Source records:

※ ※ ※

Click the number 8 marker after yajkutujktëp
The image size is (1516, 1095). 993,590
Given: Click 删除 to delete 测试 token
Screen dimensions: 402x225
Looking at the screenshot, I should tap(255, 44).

※ ※ ※

▸ **DESCRIPTION OF THE TASK**
In the answer, every line above should be retyped exactly.

▸ **EXERCISE RESULT**
Click the number 8 marker after yajkutujktëp
The image size is (1516, 1095). 993,590
Given: Click 删除 to delete 测试 token
Screen dimensions: 402x225
Looking at the screenshot, I should tap(255, 44).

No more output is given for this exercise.